■ Exercise requirements:
Take the line containing "Image resolution: width=1024" through the last line of the data and retype those lines exactly. Pictures do not belong in the copy.
---*---
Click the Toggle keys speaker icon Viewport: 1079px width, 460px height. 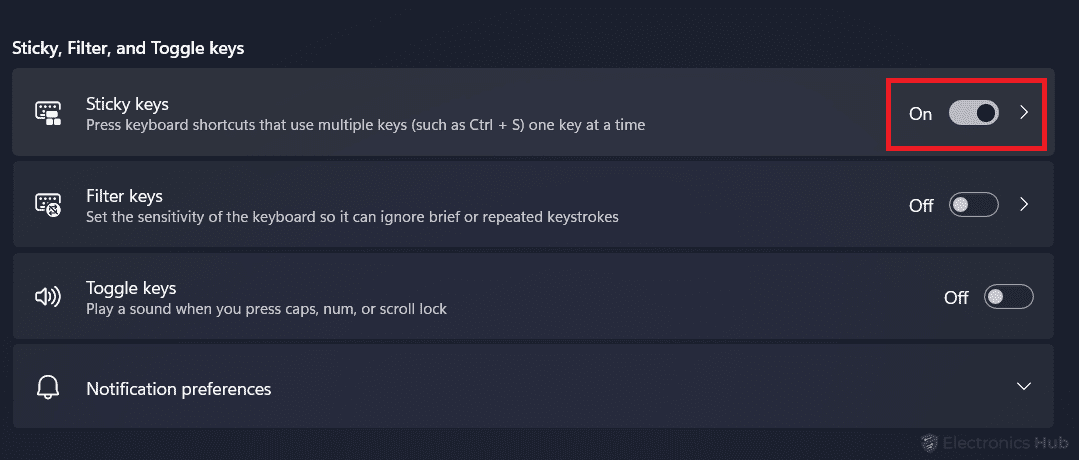[x=48, y=297]
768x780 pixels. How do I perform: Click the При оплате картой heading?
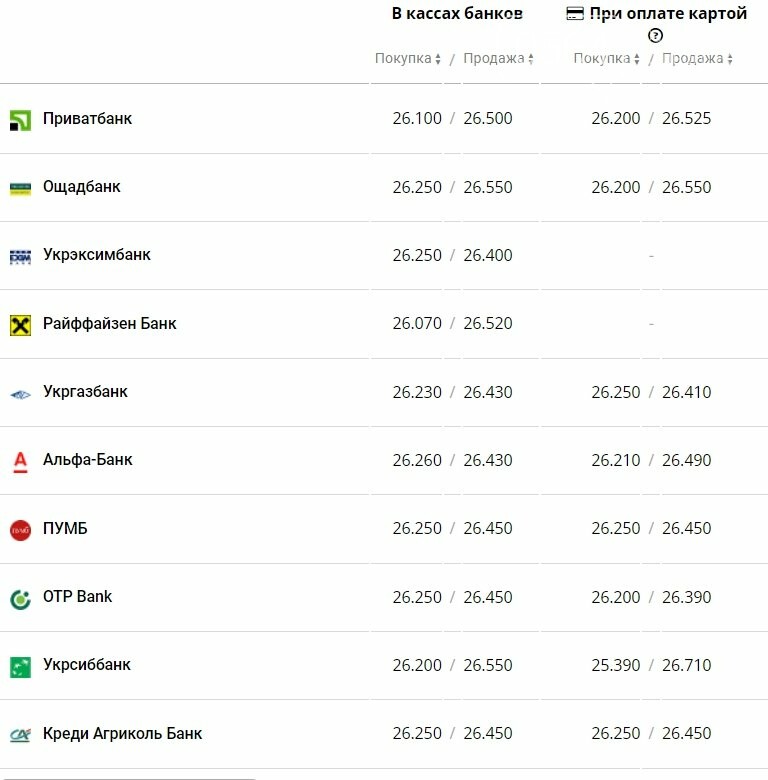point(668,13)
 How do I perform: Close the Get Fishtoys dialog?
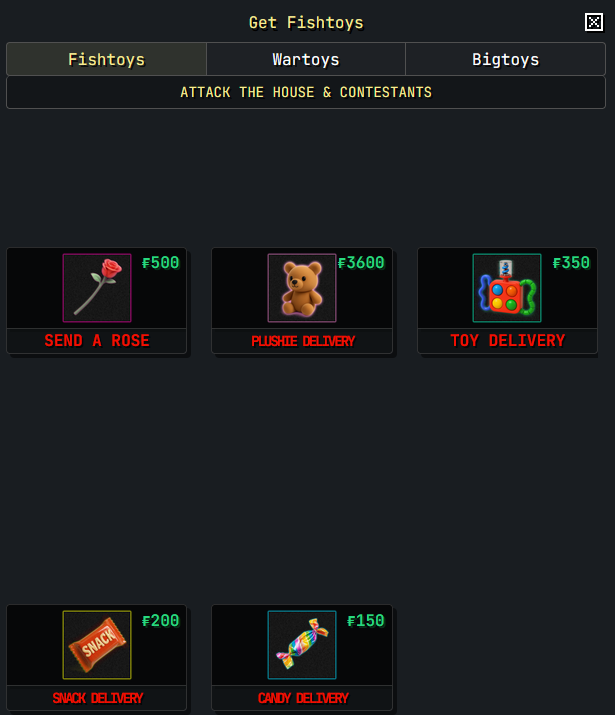[x=594, y=22]
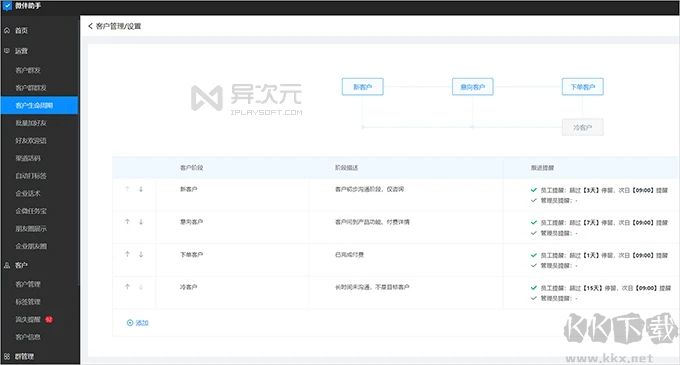Click the 意向客户 employee reminder checkmark

click(x=534, y=222)
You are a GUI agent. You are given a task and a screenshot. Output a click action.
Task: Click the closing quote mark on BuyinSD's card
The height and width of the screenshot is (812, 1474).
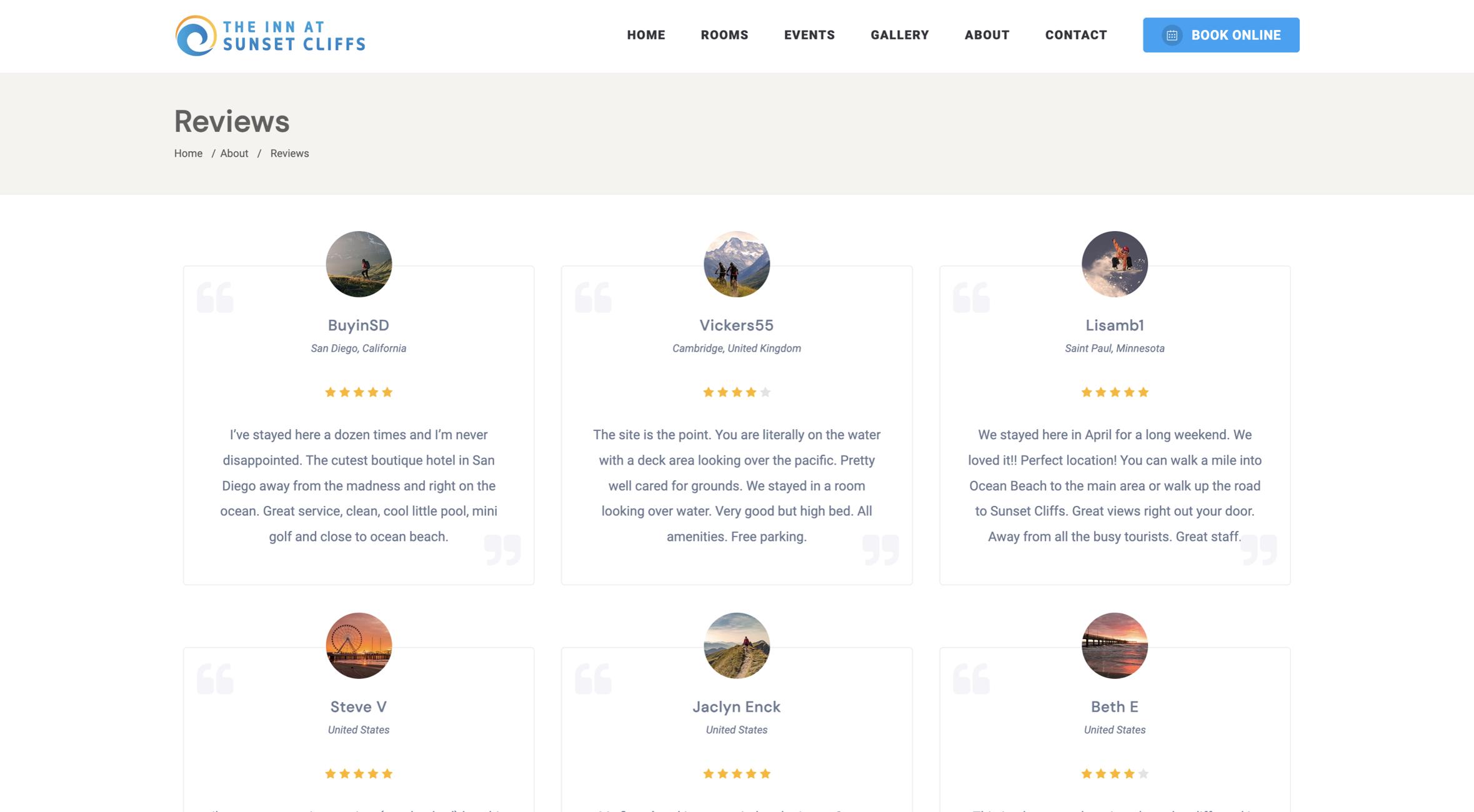click(x=502, y=550)
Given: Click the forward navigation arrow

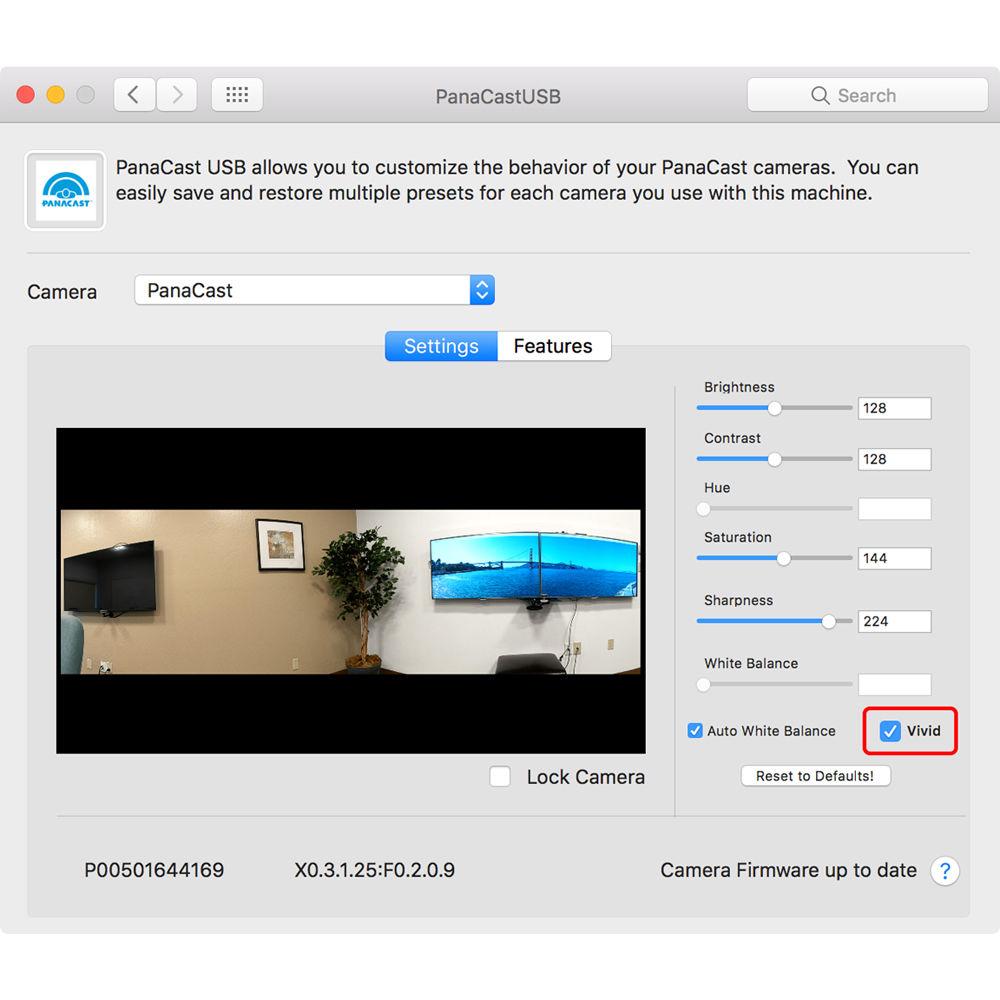Looking at the screenshot, I should coord(177,94).
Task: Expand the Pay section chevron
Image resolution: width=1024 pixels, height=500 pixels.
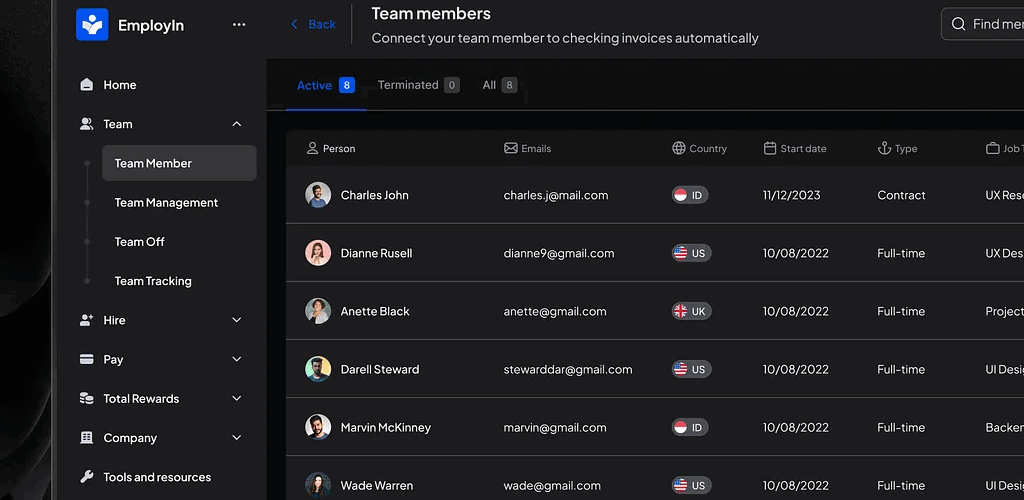Action: pos(237,359)
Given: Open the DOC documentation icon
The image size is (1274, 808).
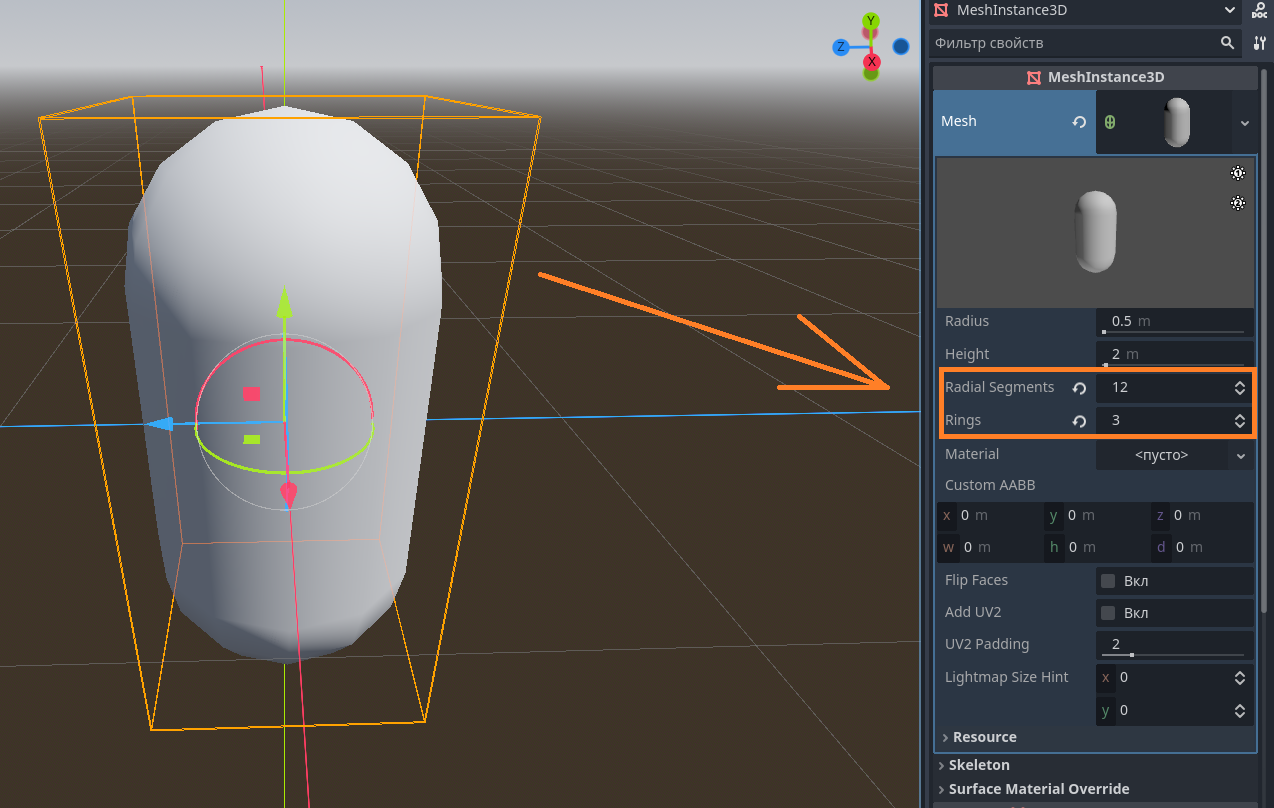Looking at the screenshot, I should [x=1259, y=10].

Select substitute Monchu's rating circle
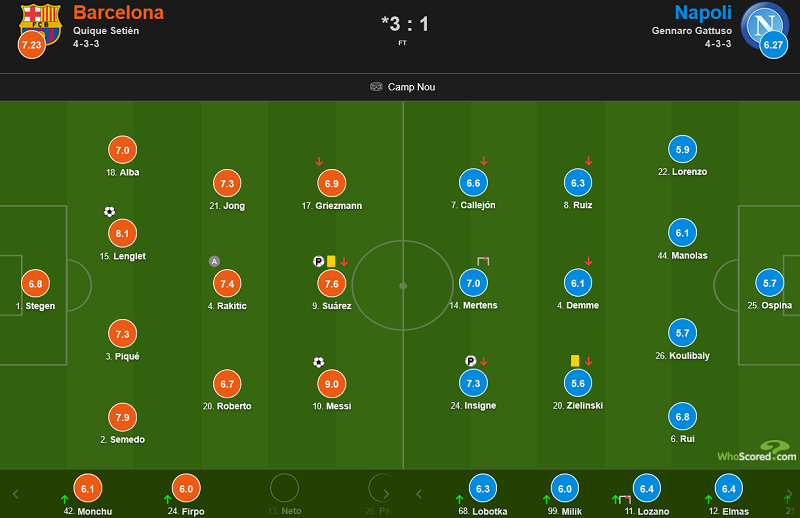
---*---
■ Answer to this problem:
Image resolution: width=1024 pixels, height=500 pixels.
Action: pos(237,359)
Given: Open the DOC documentation icon
The image size is (1274, 808).
Looking at the screenshot, I should [x=1259, y=10].

Select substitute Monchu's rating circle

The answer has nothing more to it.